Start of Materials provided

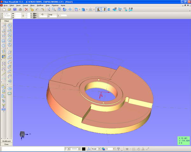Click the red Delete X icon

tap(26, 10)
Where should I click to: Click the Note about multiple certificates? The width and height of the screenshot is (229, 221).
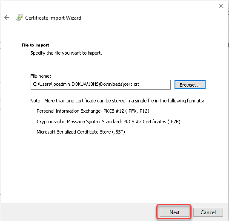[x=117, y=101]
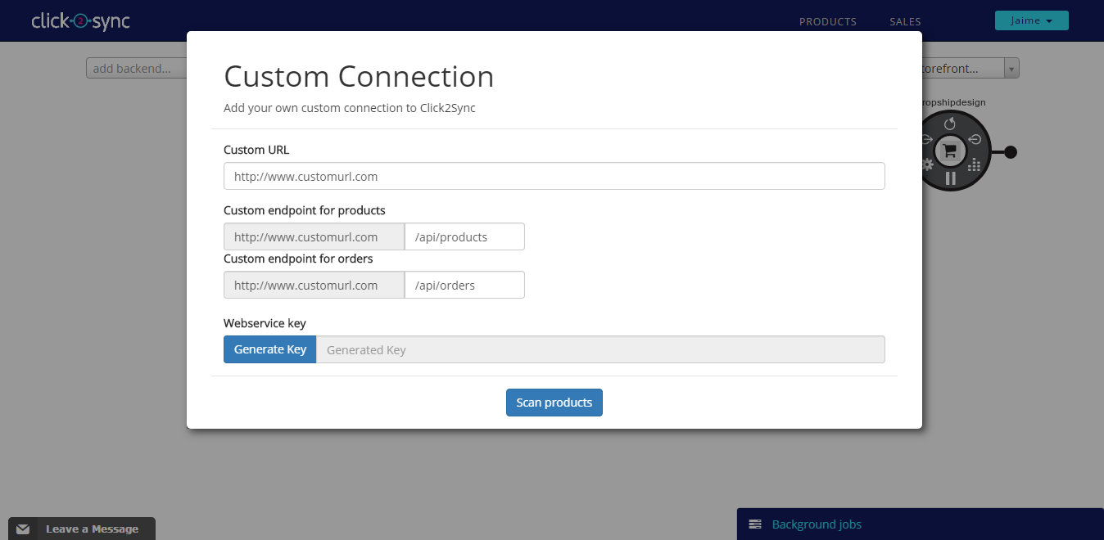Click the statistics dots icon on the connection circle

[x=975, y=164]
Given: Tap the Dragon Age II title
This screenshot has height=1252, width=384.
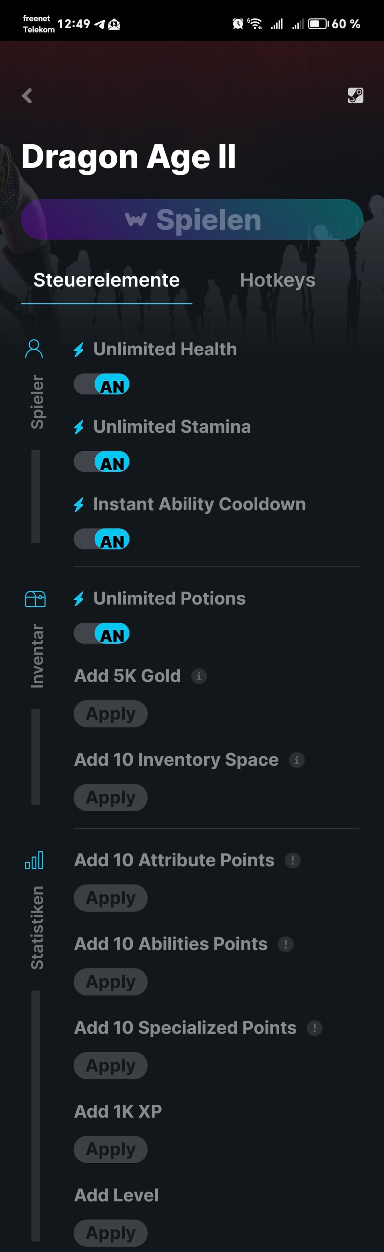Looking at the screenshot, I should coord(129,157).
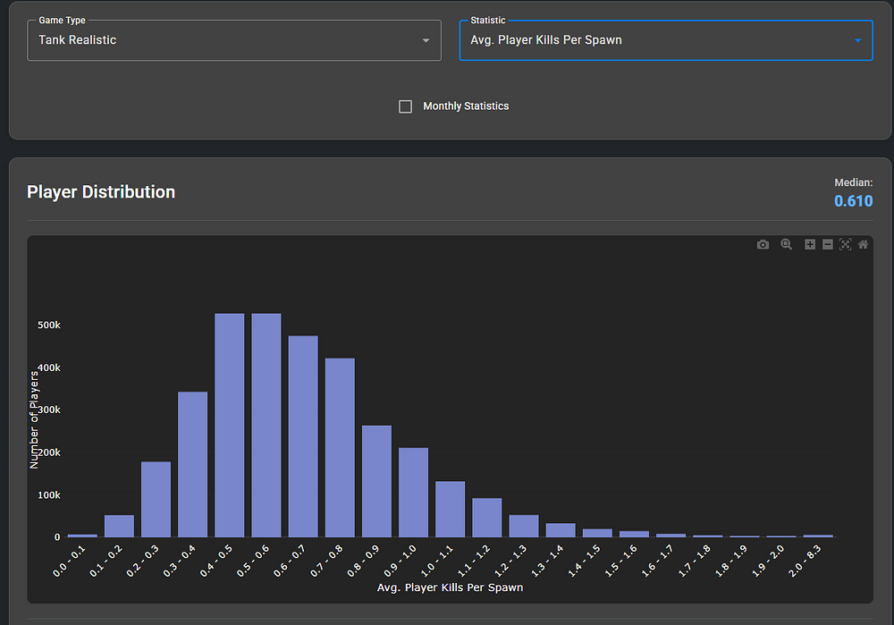
Task: Zoom out with the minus icon
Action: pos(828,244)
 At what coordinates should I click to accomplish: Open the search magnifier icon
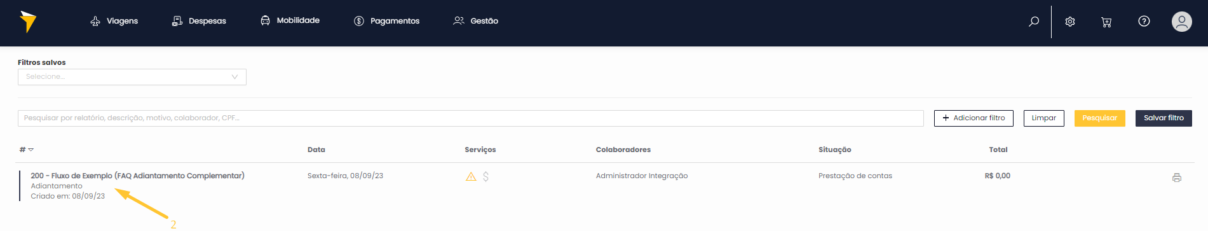pyautogui.click(x=1034, y=22)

End of Materials provided

### What this task involves
Repeat exactly the line containing "This screenshot has height=1252, width=384." and every line after it through the end of the records, and nothing else. Leave the pictures out.

### Response
This screenshot has height=1252, width=384.
Looking at the screenshot, I should coord(129,157).
Task: Zoom out with the minus icon
Action: pos(828,244)
 At what coordinates should I click to accomplish: Open the search magnifier icon
pyautogui.click(x=1034, y=22)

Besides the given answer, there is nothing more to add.